# start of Data provided
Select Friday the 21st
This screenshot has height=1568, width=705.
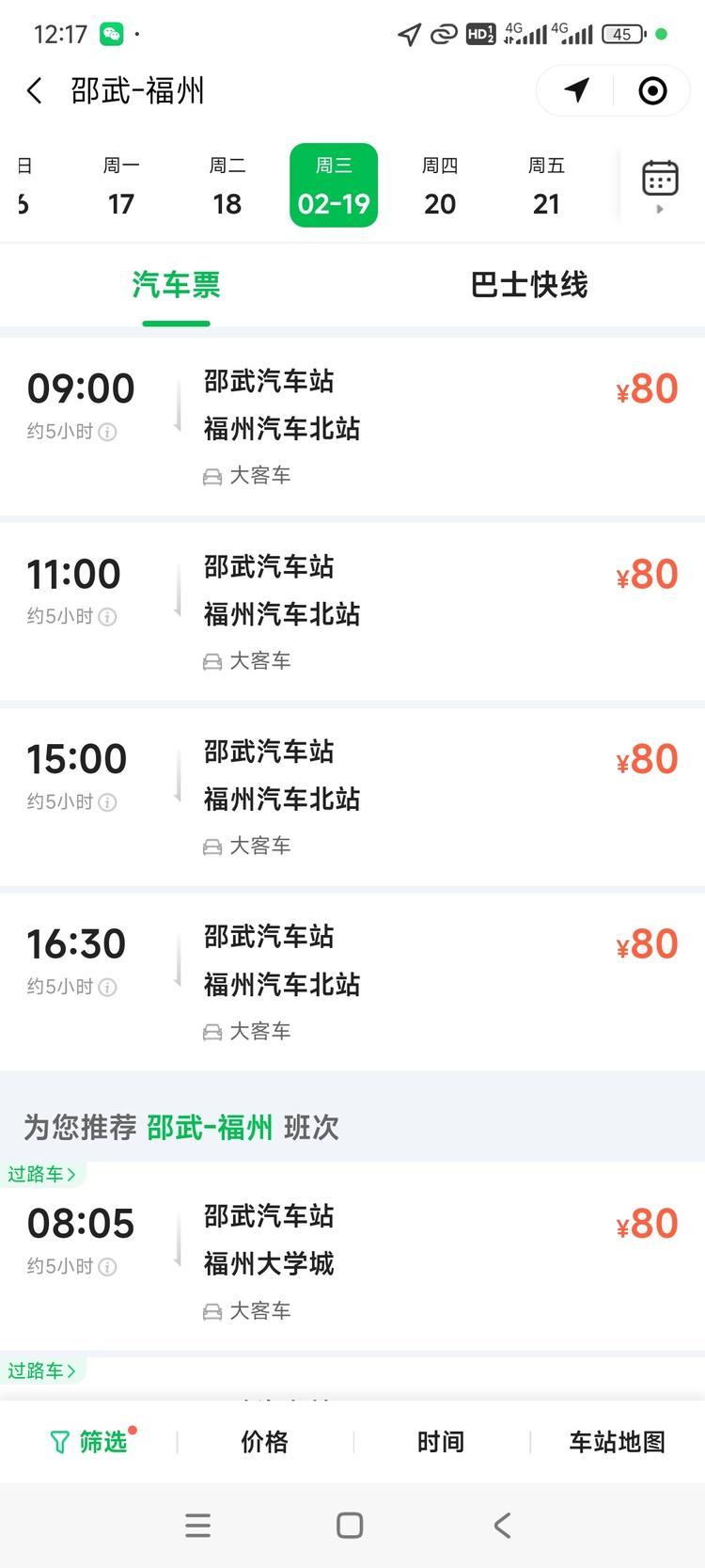(x=546, y=186)
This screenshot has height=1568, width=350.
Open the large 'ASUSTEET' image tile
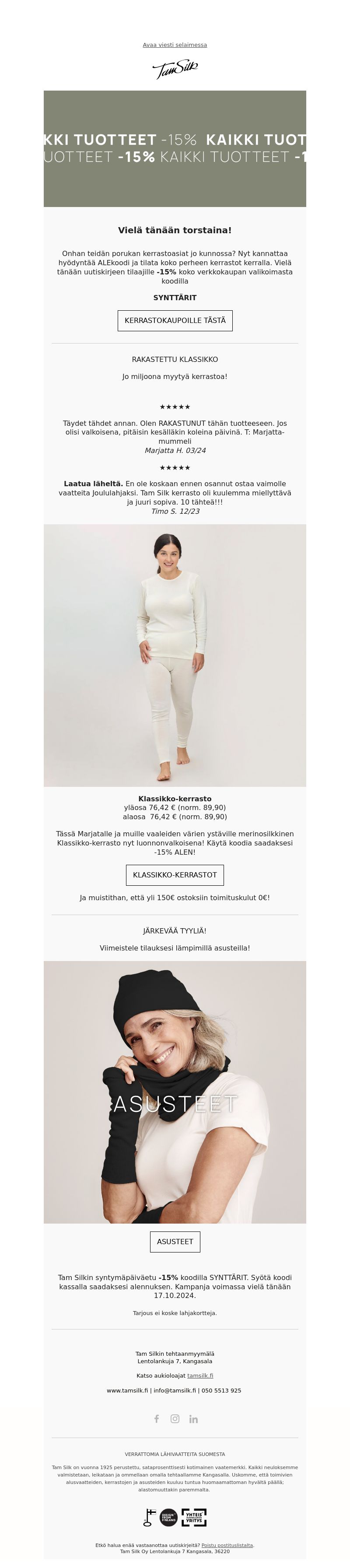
# end of Data provided
Turn the listing above into a numbered list with one item per line, leave out any blank lines, and omit the pictures.

1. Select Friday the 21st
2. This screenshot has height=1568, width=705.
3. (x=546, y=186)
4. This screenshot has height=1568, width=350.
5. Open the large 'ASUSTEET' image tile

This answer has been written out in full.